At a glance.
- Arkansas establishes a minimum age requirement for social media users.
- State-level digital safety laws.
- Implications of SEC cybersecurity rules for CISOs.
Arkansas establishes a minimum age requirement for social media users.
CNN reports that Sarah Huckabee Sanders, the Governor of the US state of Arkansas, has signed a bill requiring social media sites to verify a user’s age and if they are under 18, require consent of a parent or legal guardian. This follows a related bill passed last month in Utah that comes after widespread criticisms of social media access and impacts continue to mount. This bill raises some concerns, as verification is said to be done via a legal form of identification, and may infringe on the rights of the younger users. “While social media can be a great tool and a wonderful resource, it can have a massive negative impact on our kids,” said Sanders at a press conference prior to the bill’s signing.

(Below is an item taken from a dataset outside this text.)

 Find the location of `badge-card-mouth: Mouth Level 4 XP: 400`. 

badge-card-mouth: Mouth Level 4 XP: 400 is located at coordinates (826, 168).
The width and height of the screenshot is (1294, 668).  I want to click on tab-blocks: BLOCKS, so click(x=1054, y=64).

State-level digital safety laws.
Following the passage of Utah’s internet safety bill, and the proposal of internet child-safety bills in other states, such as Maryland and California, the jury is out if parental oversight is a good idea or bad idea. Politico shares that privacy groups and advocates for children’s mental health are averse to the idea, as this attempt to protect children from online dangers may create harm in their own respect. “That means that a child couldn’t privately discuss sexual abuse with friends online, they couldn’t privately discuss reproductive rights or abortion access,” said Jason Kelley, an associate director at the digital rights group Electronic Frontier Foundation. “They couldn’t even really speak out about parental abuse with their friends online because their parents could see it.” These policies seem to remain on the state level for now, but last year’s federal Kids Online Safety Act that failed passage is anticipated to be reintroduced. No parental monitoring requirements are mentioned in the federal bill, however.

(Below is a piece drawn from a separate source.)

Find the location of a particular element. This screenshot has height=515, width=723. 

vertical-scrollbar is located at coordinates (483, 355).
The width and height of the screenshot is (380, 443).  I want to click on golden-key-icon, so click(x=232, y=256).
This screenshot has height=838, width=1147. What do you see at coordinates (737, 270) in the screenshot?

Implications of SEC cybersecurity rules for CISOs.
The US Securities and Exchange Commission (SEC) in March proposed new rules for cyber risk management that include acknowledging strategy, governance, and incident disclosure. Contrast Security reports that one part of the rule, specifically addresses cybersecurity company leadership, such as Chief Information Security Officers (CISOs), and disclosure, saying “soon we’ll see required public disclosure of director experience in cybersecurity and risk oversight practices.” This will help fill what the firm called “CISO-sized holes” in the boardrooms of many organizations, as cybersecurity has often taken a backseat for executives. This rule’s implementation may begin what some have coined the “liability regime” at the hands of the SEC, as responsibility for cybersecurity and protections will fall on companies and firms, and will hold organizations accountable for their own cyber practices, says Contrast Security.
The SEC rule requires directors with expertise on the board, the disclosure of government and oversight practices, and cyber incident details. Only barely over half of Fortune 100 companies (51%) reportedly have a director with an applicable cybersecurity background, says Forbes Technology Councilmember, Brian Walker, and the number shrinks even further at the Fortune 200 and 500 level, dropping to a jarring nine percent.